Handwerk hat goldenen Boden - aber der Nachwuchs fehlt

04.03.2021

MdL Michael Wäschenbach informierte sich im Live-Online-Forum über die Situation des heimischen Handwerks
Betzdorf. Auch heute noch hat das Handwerk „goldenen Boden“, so jedenfalls der allgemeine Tenor der zahlreichen Teilnehmer, die sich am Dienstagabend in das Live-Forum des CDU-Landtagsabgeordneten Michael Wäschenbach zugeschaltet hatten. Dennoch fehlt es insbesondere am Nachwuchs. „Es ist eine gesellschaftliche Katastrophe, dass hier in Rheinland-Pfalz Studenten aus Platzmangel in den Hörsälen auf Heizungen sitzen, während Backstuben und andere Handwerksbetriebe leer stehen“, sagte der Landesinnungsmeister des Landesinnungsverbandes des Dachdeckerhandwerks Rheinland-Pfalz, Johannes Lauer. Seiner Meinung nach sei daran sowohl die Abschaffung des dreigliedrigen Schulsystems Schuld als auch eine ideologiebelastete Politik, die die akademische Ausbildung höher bewerte als die handwerkliche.

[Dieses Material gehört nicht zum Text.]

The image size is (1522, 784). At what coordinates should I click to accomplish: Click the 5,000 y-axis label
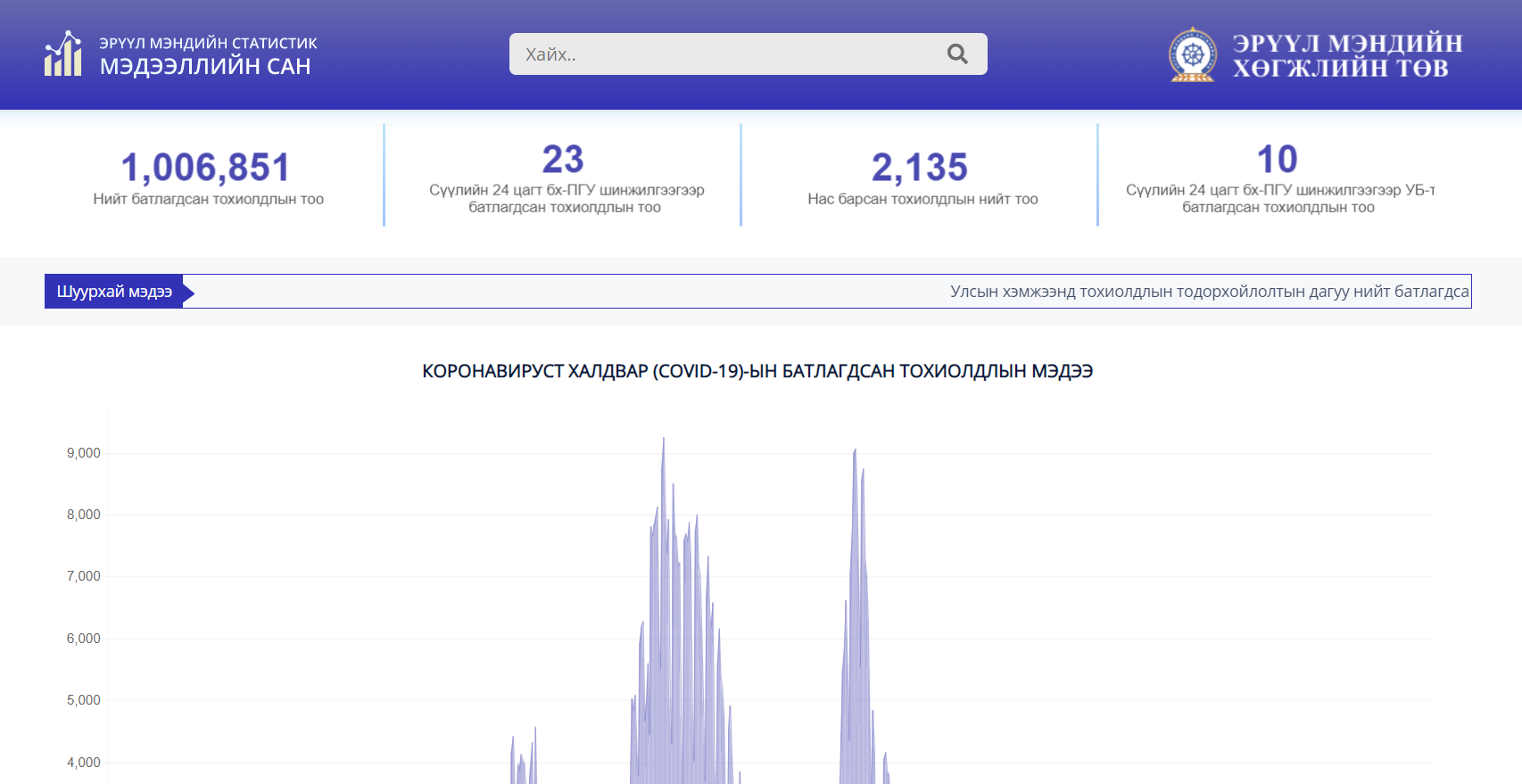click(84, 700)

Auch Dr. Peter Enders sah das ähnlich: „Man hat manchmal das Gefühl, dass der Mensch erst beim Abiturienten anfängt, das ist völlig falsch und absurd“, sagte der Landrat, dessen Vater selbst Handwerksmeister gewesen sei. Wie aber die Bedeutung des Handwerkes in der Gesellschaft steigern, wie seine Attraktivität auch als Ausbildungsstätte fördern? Zu diesen Fragen hatten die Teilnehmer durchaus schlüssige Konzepte: So möchte Michael Wäschenbach beispielsweise den Meisterbrief als „Qualitätsmerkmal erhalten und fördern“ und Andreas Unger vom Landesinnungsverband forderte, die Kosten von etwa zehn bis fünfzehntausend Euro für die Erlangung dieses Zertifikats komplett durch Bund und Land aufzufangen. „Ein Teil der Aufwendungen wird zwar übernommen und ein anderer über staatliche Kredite finanziert, aber ein Teil des Geldes muss trotzdem noch zurückgezahlt werden“, so Unger.

An der Motivation der Auszubildenden, wenn sie denn einmal „Handwerkerluft“ geschnuppert haben, mangelt es freilich nicht. So berichteten viele von positiven Beispielen; während nämlich Alexander Baldus von der Roland Schmidt GmbH aus Neustadt (VG Rennerod) und Johannes Lauer von hochmotivierten Migranten sprachen, die sowohl durch ihr Auftreten, als auch durch Pünktlichkeit, Umgänglichkeit und gute schulische und handwerkliche Leistungen überzeugten, lobte Bettina Lück, die selbst einen heimischen Handwerksbetrieb führt, ihren derzeitigen Auszubildenden. „Von solchen Jungen wünscht man sich vier oder fünf im Betrieb“, sagte sie und verwies gleichzeitig auf die Anerkennung durch die Kunden: „Die Jungs werden heutzutage mit Kaffee und Kuchen empfangen, so sehr freuen sich die Leute“. Genau da aber liegt auch ihrer Meinung nach das Manko, denn je weniger Auszubildende, desto größer die Gefahr, dass eine Unterversorgung mit Handwerkern entsteht.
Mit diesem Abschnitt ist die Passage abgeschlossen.